» Exercise directions:
All of the lines below should be output exactly as shown.

☆ ☆ ☆ ☆ ☆

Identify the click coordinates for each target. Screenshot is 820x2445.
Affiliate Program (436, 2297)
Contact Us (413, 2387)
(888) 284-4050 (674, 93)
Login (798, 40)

☆ ☆ ☆ ☆ ☆

» Exercise solution:
Identify the click coordinates for each target. Screenshot is 820x2445.
Affiliate Program (436, 2297)
Contact Us (413, 2387)
(888) 284-4050 (674, 93)
Login (798, 40)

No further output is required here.